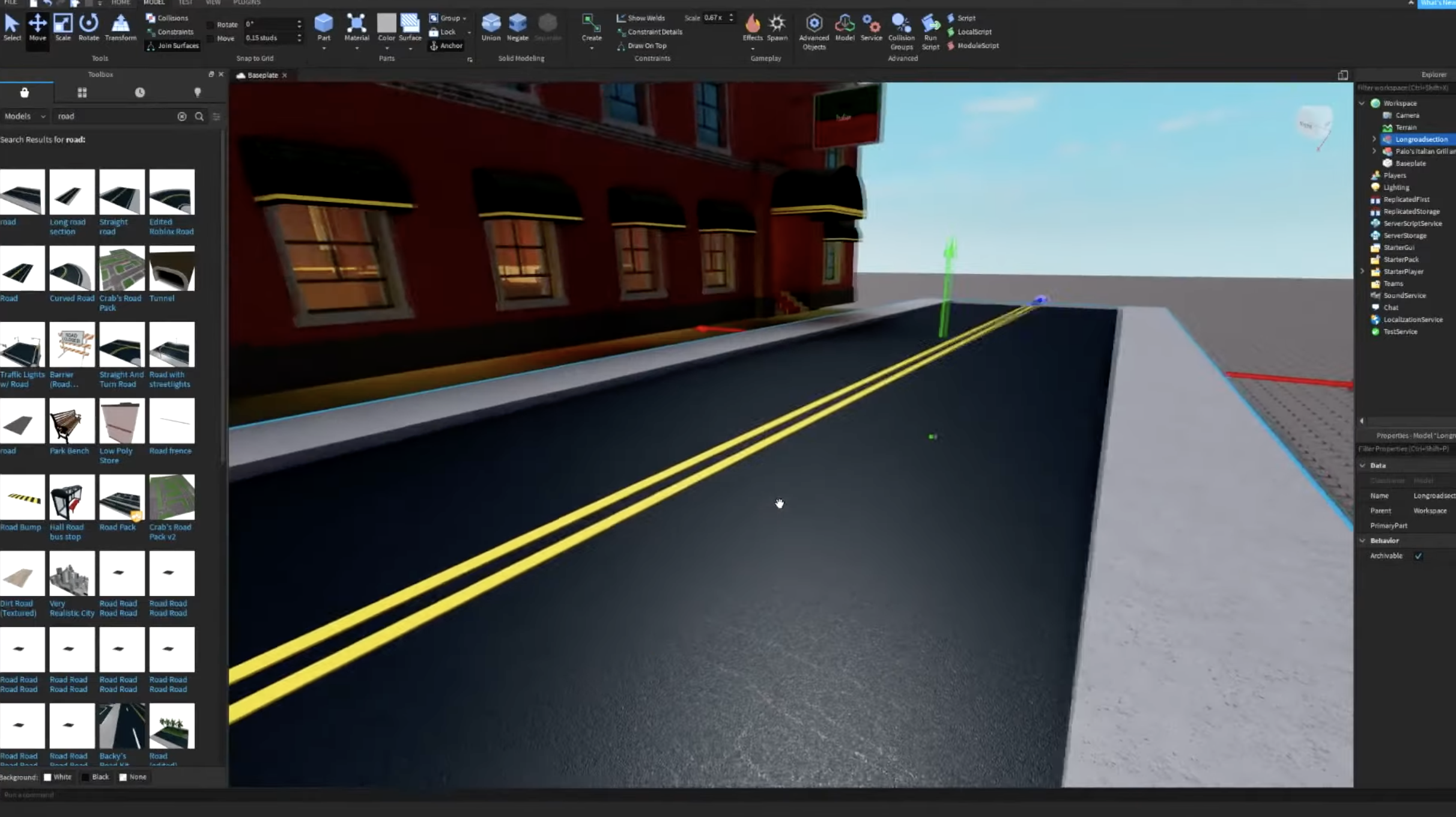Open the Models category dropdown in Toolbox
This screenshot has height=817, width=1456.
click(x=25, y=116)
..........
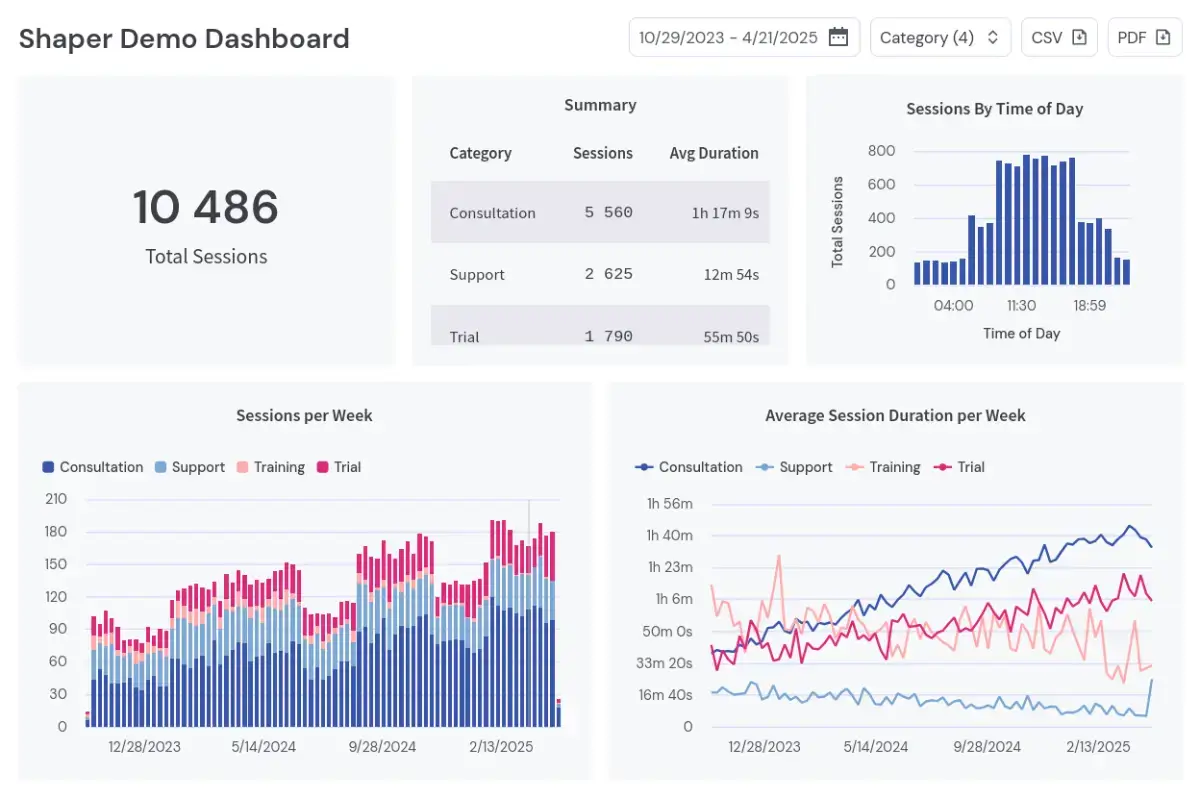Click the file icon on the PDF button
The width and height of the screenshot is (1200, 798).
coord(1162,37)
..........
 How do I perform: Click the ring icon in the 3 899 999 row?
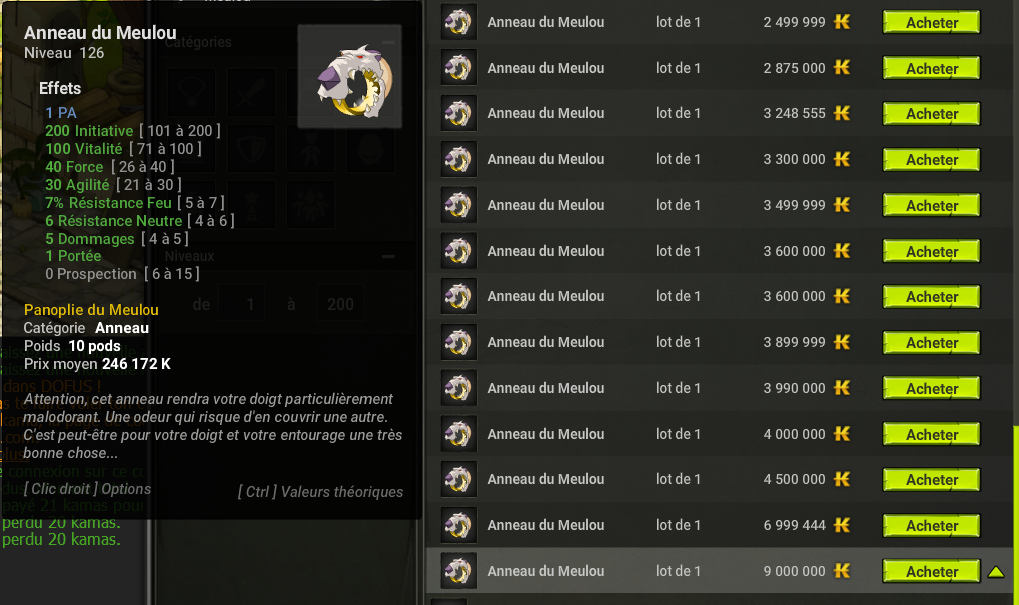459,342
..........
Aim » Reproduce the items from the line with "Open the Models category dropdown in Toolbox" to the line with "click(x=25, y=116)", including both of those lines, and leave the pictures out.

Response to this exercise »
Open the Models category dropdown in Toolbox
This screenshot has height=817, width=1456.
click(x=25, y=116)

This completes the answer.